[[ TASK DATA, beginning ]]

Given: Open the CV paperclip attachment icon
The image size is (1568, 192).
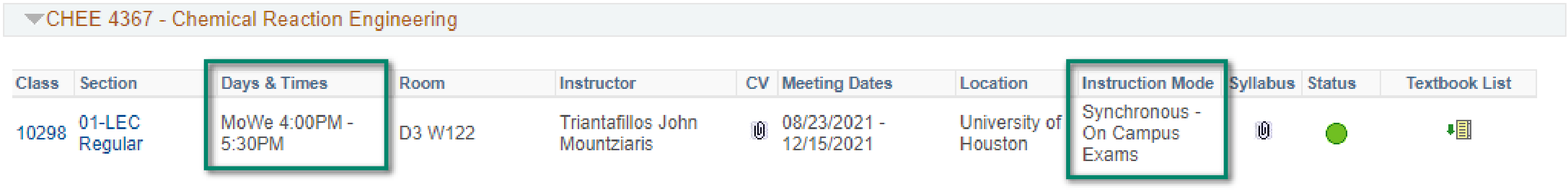Looking at the screenshot, I should tap(758, 131).
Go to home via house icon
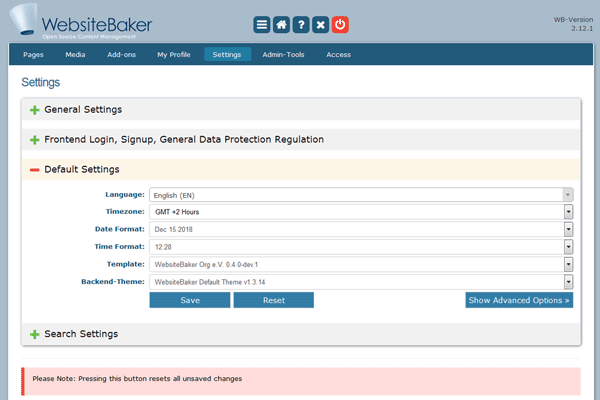 [x=284, y=25]
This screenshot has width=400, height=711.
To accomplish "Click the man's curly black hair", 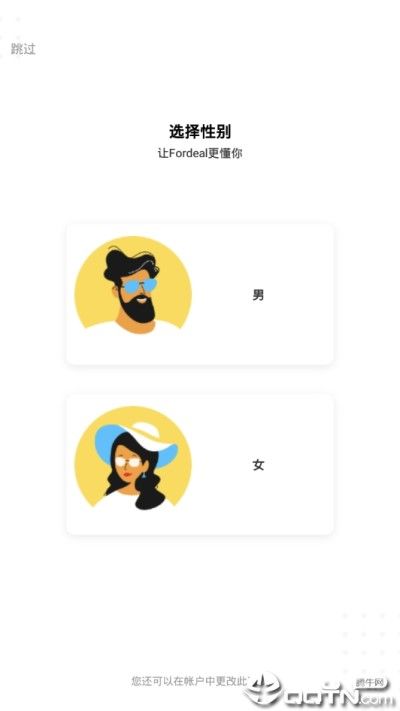I will (131, 262).
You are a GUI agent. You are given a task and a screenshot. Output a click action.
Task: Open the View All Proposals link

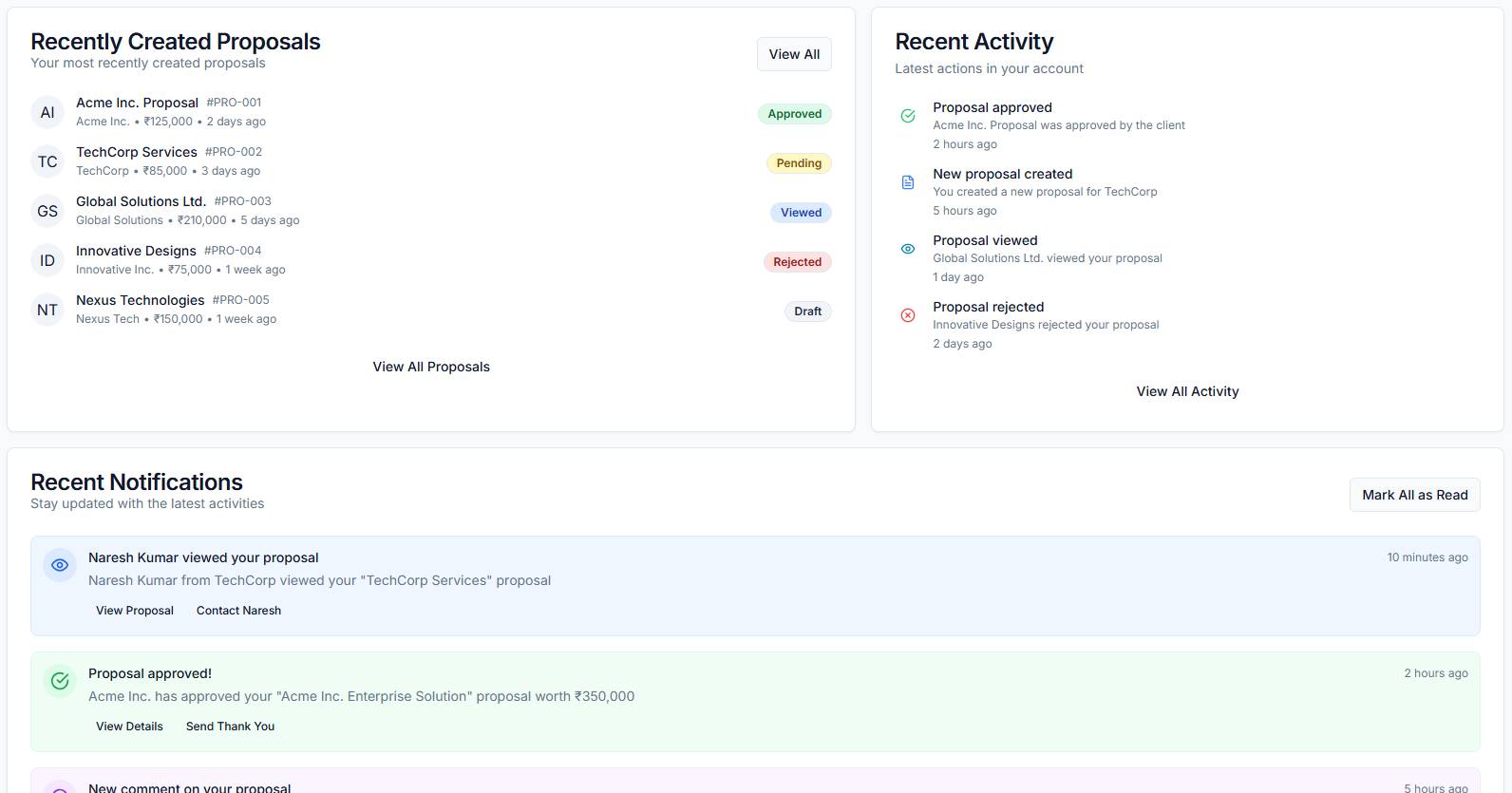pyautogui.click(x=431, y=367)
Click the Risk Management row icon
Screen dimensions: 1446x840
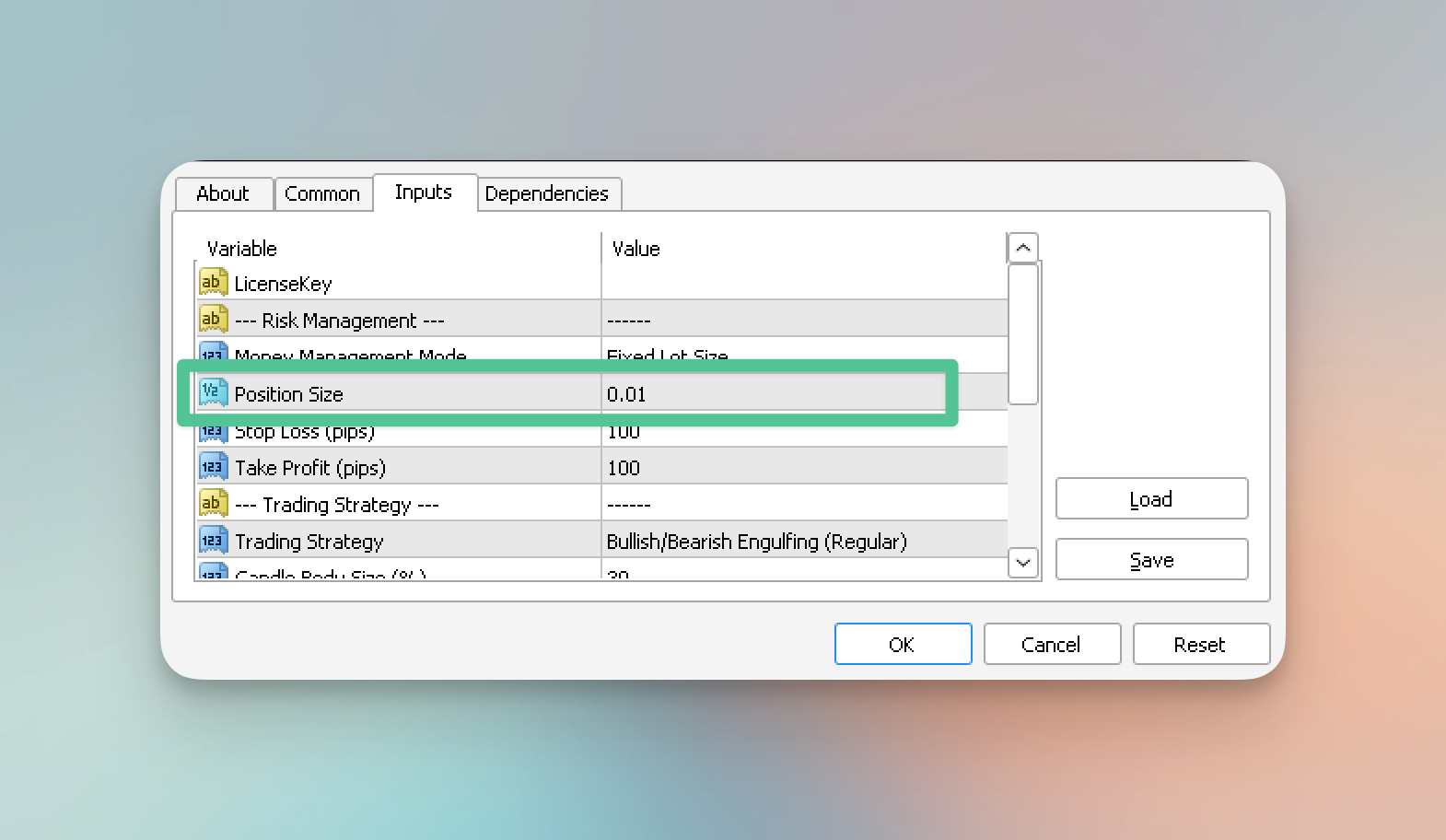[213, 319]
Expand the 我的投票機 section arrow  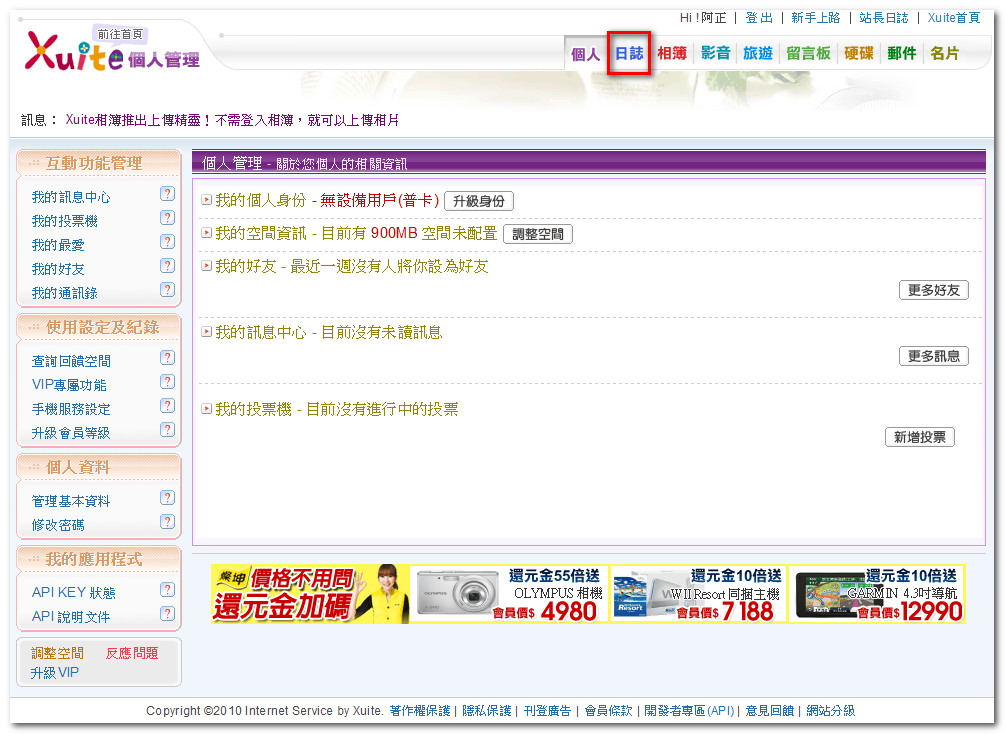[x=206, y=408]
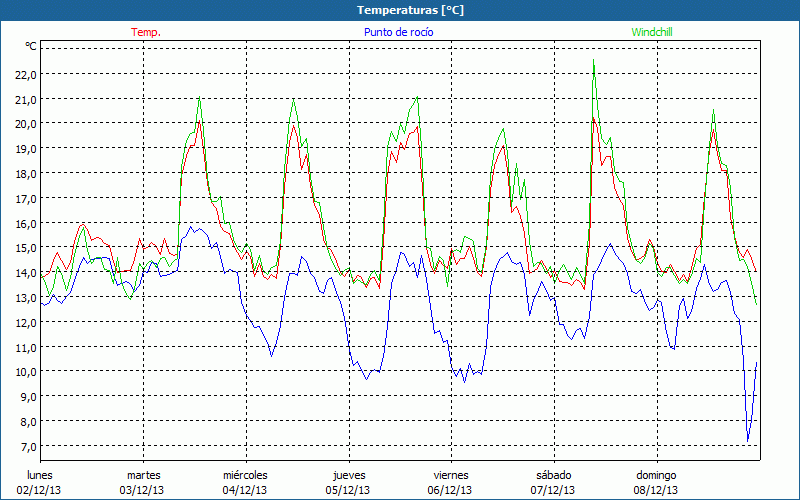Click the 10,0 value on the y-axis

(x=25, y=372)
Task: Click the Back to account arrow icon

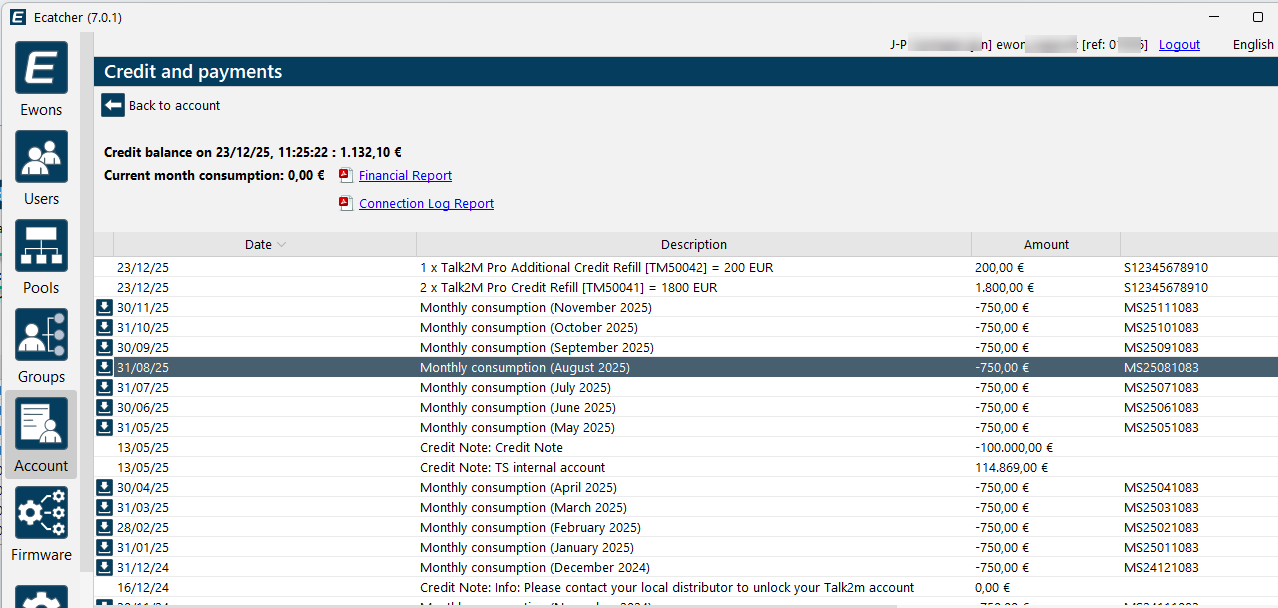Action: click(x=113, y=105)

[[ TASK DATA, end ]]

§ AIM OF THE TASK: Beginning with the first line of the records, write out every line up to and including the one with "This screenshot has width=400, height=711.", exactly, and omit all pictures.

§ OUTPUT FOR THIS TASK:
Given: Open the CV paperclip attachment icon
The image size is (1568, 192).
Looking at the screenshot, I should tap(758, 131).
Go to home via house icon
 [x=284, y=25]
This screenshot has width=400, height=711.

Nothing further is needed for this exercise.